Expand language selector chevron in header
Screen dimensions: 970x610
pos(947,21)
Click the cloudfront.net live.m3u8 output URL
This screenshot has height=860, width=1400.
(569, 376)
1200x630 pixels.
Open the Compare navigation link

+ + + + +

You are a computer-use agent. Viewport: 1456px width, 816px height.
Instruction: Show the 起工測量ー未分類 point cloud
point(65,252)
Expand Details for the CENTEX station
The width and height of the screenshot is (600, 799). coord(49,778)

+ + + + +

• WHAT THE EXERCISE ASKS:
Please give again the lines above between the line holding "Expand language selector chevron in header" and the line holding "Open the Compare navigation link", inclusive, exactly as they are and with nothing added.

• ANSWER TO THIS TASK:
Expand language selector chevron in header
Screen dimensions: 970x610
pos(947,21)
Click the cloudfront.net live.m3u8 output URL
This screenshot has height=860, width=1400.
(569, 376)
1200x630 pixels.
Open the Compare navigation link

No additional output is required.